I recently followed a pathfinding tutorial and ran into a strange problem that only I seem to be having. There is a class called PathNode which stores x and y values and I create a grid of these pathnodes for the pathfininding. The A* pathfinding algorithm is unable to perform its logic since no matter what I do, unity always sees all PathNodes as being equal to all other PathNodes. If I create a simple test script to create some pathnodes and check their equallity with ==, Unity always says they are equal. The most confusing part of this is I cant find a solution to this because it seems like I am the only one dealing with this issue. What’s happening here?

public class PathNode : MonoBehaviour
{
    public int x;
    public int y;

public PathNode(int x, int y)
    {
        this.x = x;
        this.y = y;
    }
private void Start()
    {
        PathNode pathnode1 = new PathNode(0, 0);
        PathNode pathnode2 = new PathNode(1, 1);

        if(pathnode1 == pathnode2)
        {
            Debug.Log("pathnodes are equal");
        }
    }

Unable to replicate, which version of unity is it?

2020.1.3

I suggest to check hashCode of these two objects. It appears, they will be equal.

Just guessing but you do not instance the monobehavioirs correctly and there for the equals overload does not work as it should

1 Like

I think you might have just hit the nail on the head. I don’t think these need to inherit monobehavioir. I feel like a dope! Thank you.

1 Like

I think that you should either implement your own Equal method or compare x and y values directly instead of comparing two class instances.
You also could implement the IEquatable interface on your class.
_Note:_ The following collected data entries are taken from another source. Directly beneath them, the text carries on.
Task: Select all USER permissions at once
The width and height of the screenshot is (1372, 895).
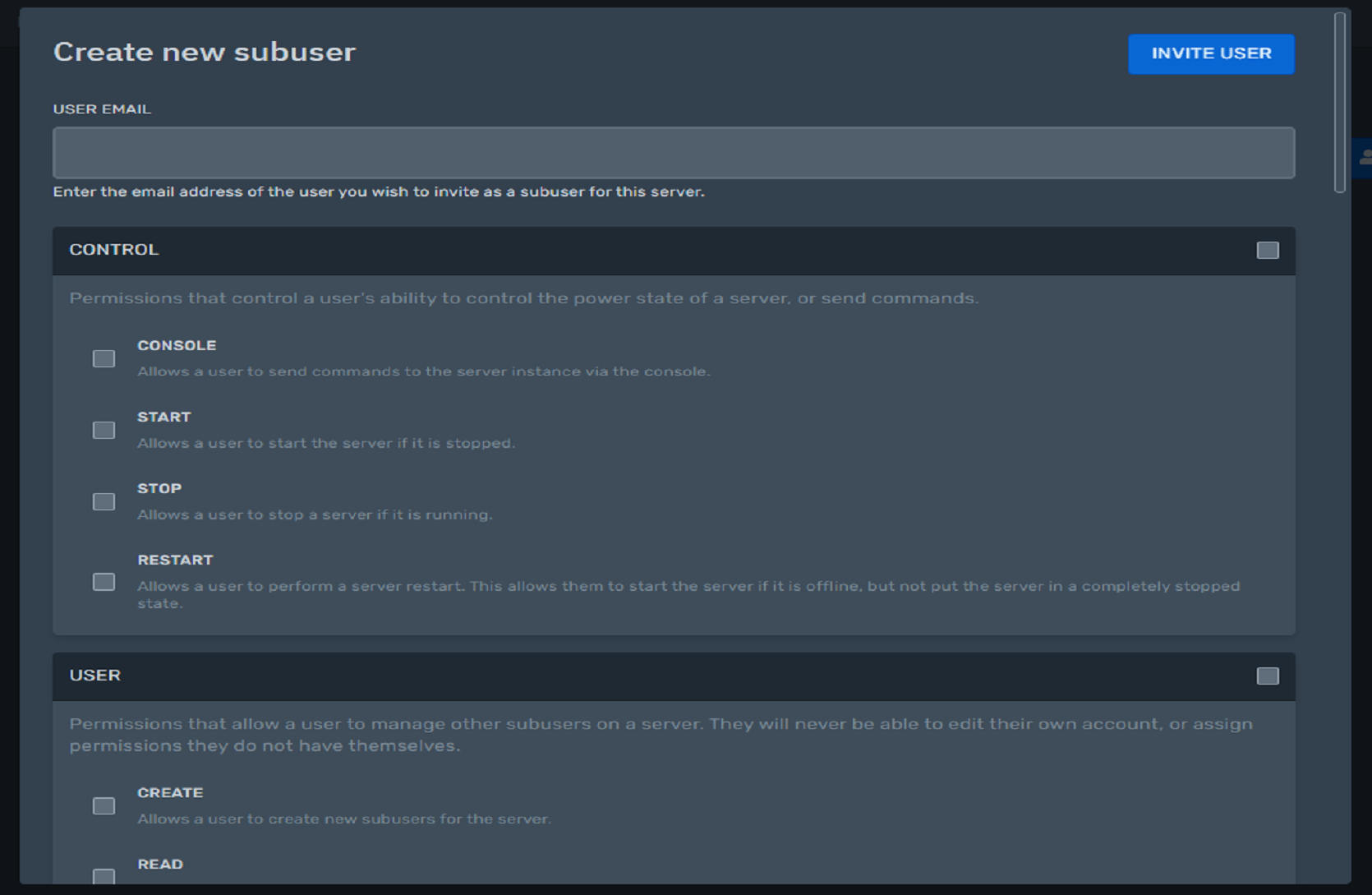Action: (x=1267, y=676)
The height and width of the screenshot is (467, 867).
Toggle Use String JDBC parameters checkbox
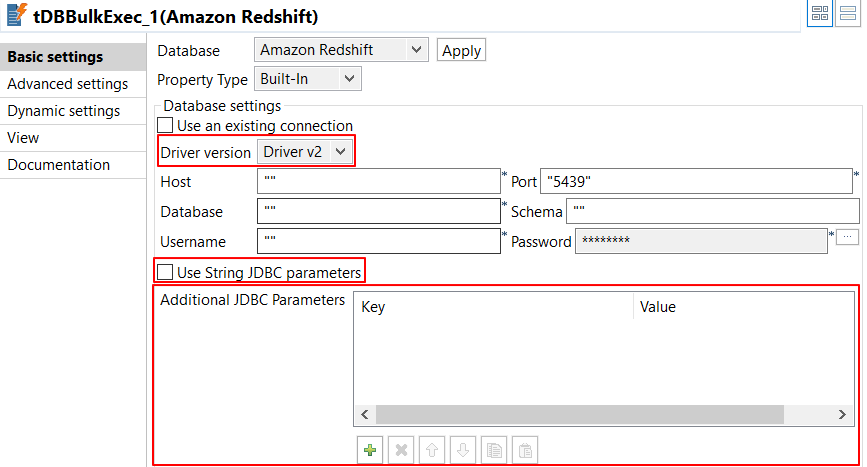click(x=166, y=271)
https://stackoverflow.com/questions/8400028/comparing-two-instances-of-a-class

Since pathnode1 and pathnode2 are two different instance of the PathNode class, pathnode1 will never be equal to pathnode2 even if x and y values are equals.

You could add a method like static bool Equal(PathNode first, PathNode second) and adding the x and y comparaison inside.

Thanks for the info. It turns out it was actually the monobehavior as MDADigital pointed out but I will read up on the source you provided since I am now curious about the subject.